-------- Text block

You can’t trust lawyers, well … just because you can’t.

You can’t trust the government because it’s the government.

The last icon of trust in America was Warren Buffett. Even though he was virtually the richest guy on the block, he managed to stay above fray. While the miscreants of Wall Street were being excoriated, he was being lionized. In the midst of the storm, he remained the sage investor; the Oracle of Omaha.

Last week, it finally looked like Buffett had thrown in the towel.

In a series of interviews, the usually ebullient Buffett looked worn and appeared exasperated. He told interviewers that the economy had fallen “off a cliff,” and lamented our financial markets were in a “shambles.”

Despite his billionaire status, Buffett’s dirge bemoaned the wail of the everyday folks who have watched as their nest eggs have crumbled, their equity has shriveled and their jobs have begun to wither. Warren could feel our pain.

Talk about your big fake out!

Buffett has been on a buying spree. His holding company Berkshire Hathaway has been hunting for bargains; and apparently, the pickings are good.

Last year, Buffett took his wallet to Europe hoping to find opportunities on the continent. He liked the food, but didn’t find any deals that suited his fancy.

Sometimes the best way to buy a company is through the back door by acquiring its debt. That’s precisely what Buffett is doing.

[img]424|left|||no_popup[/img] He agreed to buy convertible notes from Swiss Reinsurance Co. worth 3 billion Swiss francs ($2.6 billion), and has made smaller deals to buy debt in firms including motorcycle-maker Harley-Davidson Inc., luxury jeweler Tiffany & Co. and Sealed Air Corp., the maker of Bubble Wrap shipping products, commanding yields as high as 15 percent.

----------------

▶ [Problems to work on]
1. In the Warren Buffett piece, why does Buffett buy the debt of companies, according to the text? Answer in one to three sentences.
2. Summarize the Warren Buffett piece in two sentences.
3. Carry on the Warren Buffett piece from the point where the text stops.

-------- Information provided

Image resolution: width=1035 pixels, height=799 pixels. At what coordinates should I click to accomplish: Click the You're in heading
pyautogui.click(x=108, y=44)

----------------

▶ [Task-by-task results]
1. The text says that sometimes the best way to buy a company is through the back door, by acquiring its debt, and that this is what Buffett is doing. His deals include convertible notes from Swiss Reinsurance Co. and smaller debt purchases in Harley-Davidson, Tiffany & Co., and Sealed Air Corp., with yields as high as 15 percent.

2. Buffett, called the last icon of trust in America, looked worn in a series of interviews, saying the economy had fallen "off a cliff" and financial markets were in a "shambles." Yet his holding company Berkshire Hathaway has been on a buying spree, acquiring debt in firms such as Swiss Reinsurance Co., Harley-Davidson, Tiffany & Co., and Sealed Air Corp. at yields as high as 15 percent.

3.
Berkshire’s stock has plummeted this year on concern that Buffett’s bets on derivatives — which he has called “financial weapons of mass destruction” — will crush profit at the Omaha, Nebraska-based insurer. Berkshire is backing derivatives tied to corporate junk bonds, municipal debt and the performance of stock indexes on three continents, with liability of more than $14 billion as of December 31.

In spite of these concerns, Buffett has been spending Berkshire’s cash on preferred shares and debt of companies including Goldman Sachs Group Inc. and General Electric Co. Buffett says he hasn’t grown more cautious about shepherding capital as liabilities on the derivatives have increased. Berkshire had $25.5 billion in cash as of Dec. 31, compared with $44.3 billion a year earlier.

Even though Berkshire’s retail interests in everything from jewelry and candy to carpeting and motor homes have sharply declined, Buffett made clear that he’s got money and he’s willing to spend it.

As Buffett recently said in an interview, “I’m open for business, but it’s got to be the best business in town.”

Happy hunting Warren.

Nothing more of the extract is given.